**THE PROBLEM**. No pictures, no extra lines: copy exactly from the line with "This screenshot has width=667, height=477." through the end of the entries.

-- DATA SUPPLIED follows --

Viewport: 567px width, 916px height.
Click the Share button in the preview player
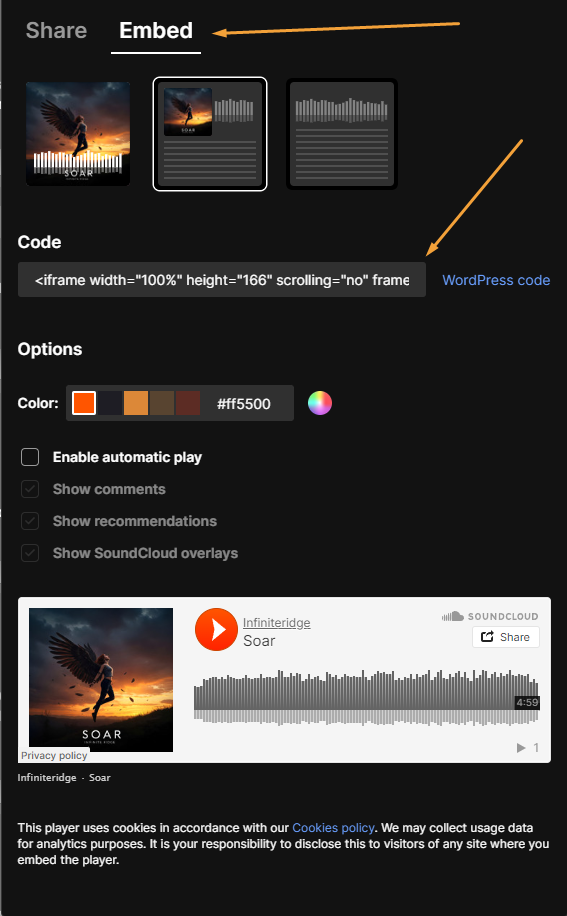pos(506,637)
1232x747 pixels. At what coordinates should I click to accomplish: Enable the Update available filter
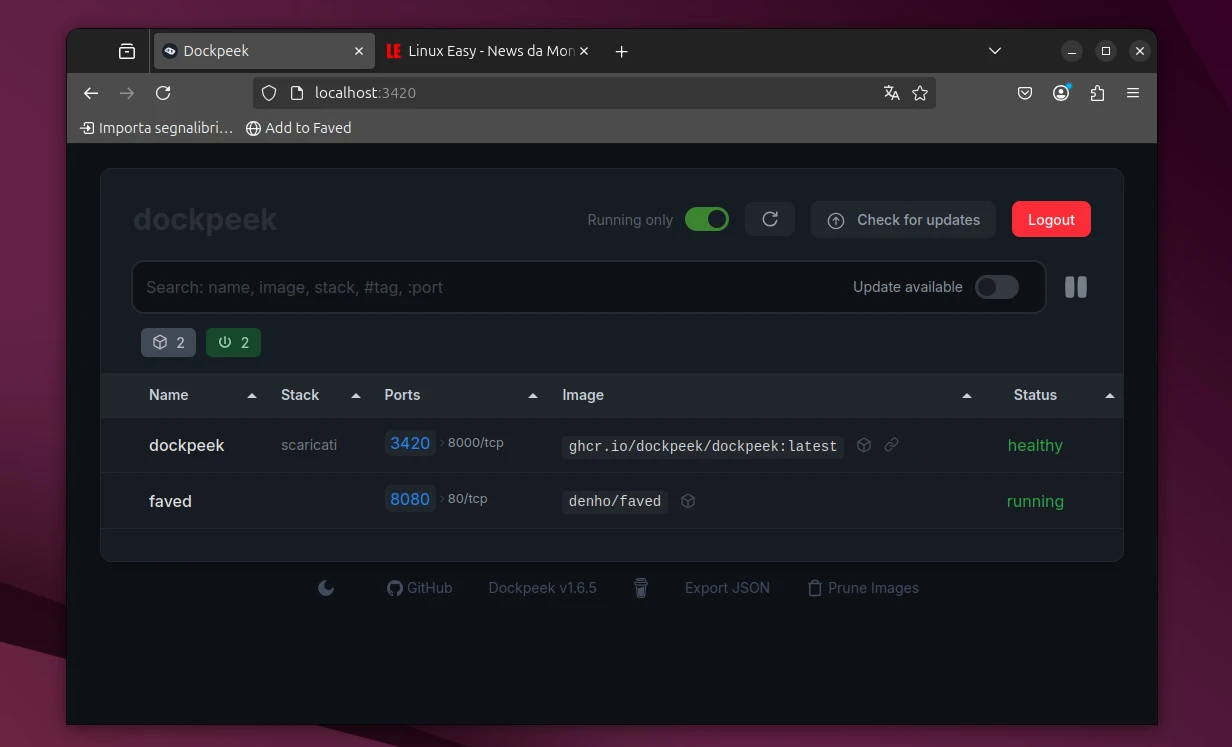[x=996, y=286]
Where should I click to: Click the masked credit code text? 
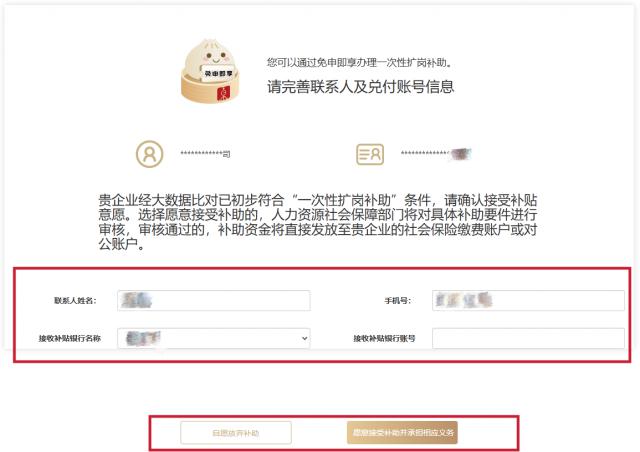(436, 154)
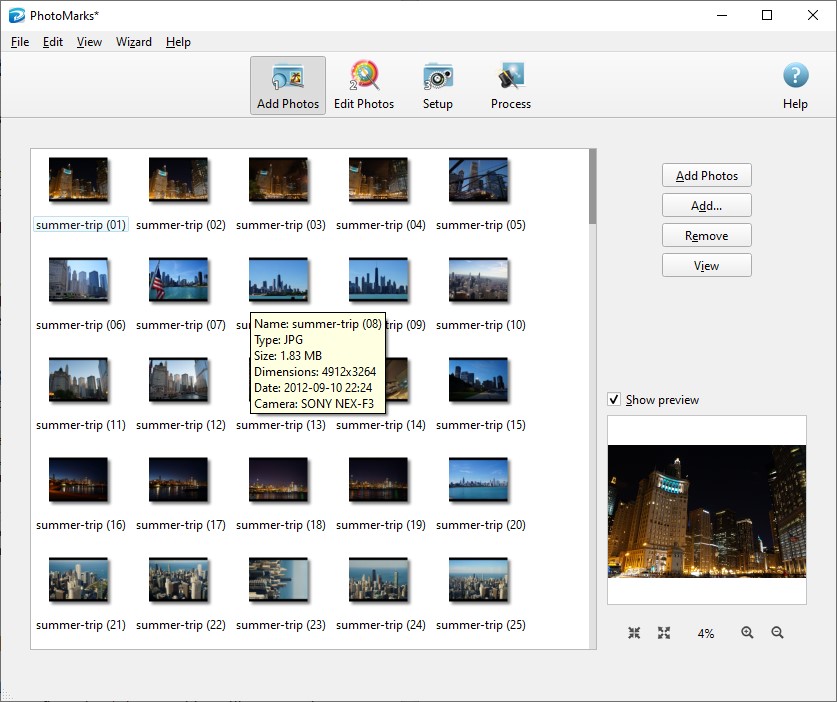Select the summer-trip (05) thumbnail
837x702 pixels.
[x=479, y=182]
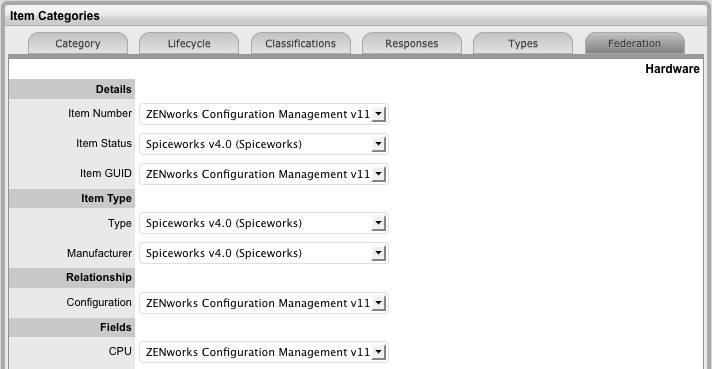This screenshot has height=369, width=712.
Task: Click the Hardware category label
Action: tap(672, 69)
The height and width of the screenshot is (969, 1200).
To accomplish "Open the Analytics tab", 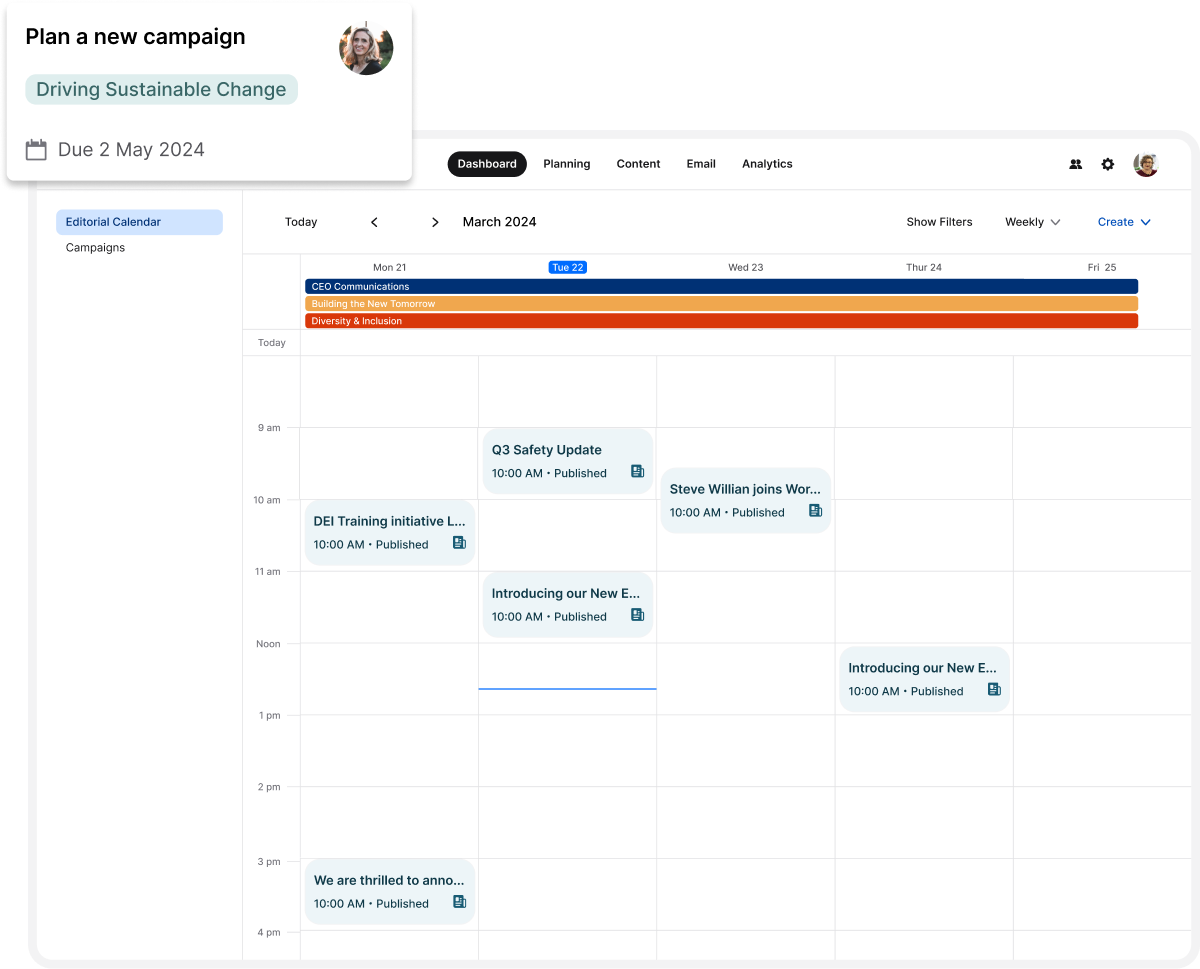I will [767, 164].
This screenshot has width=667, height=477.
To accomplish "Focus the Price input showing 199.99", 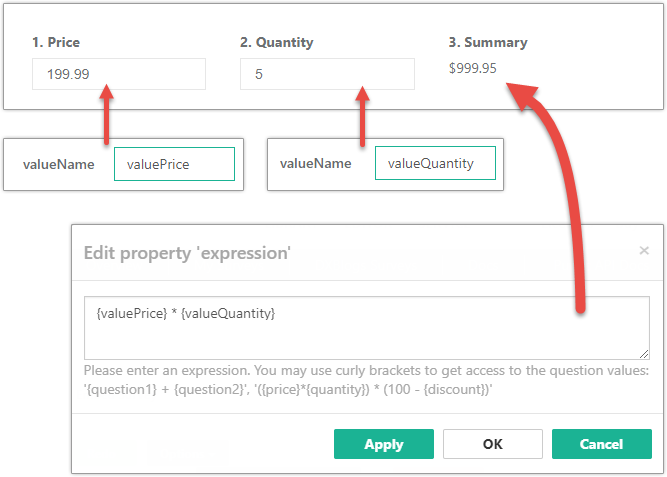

-- DATA SUPPLIED concluded --

**COMPLETED TASK**.
This screenshot has width=667, height=477.
To accomplish "Focus the Price input showing 199.99", 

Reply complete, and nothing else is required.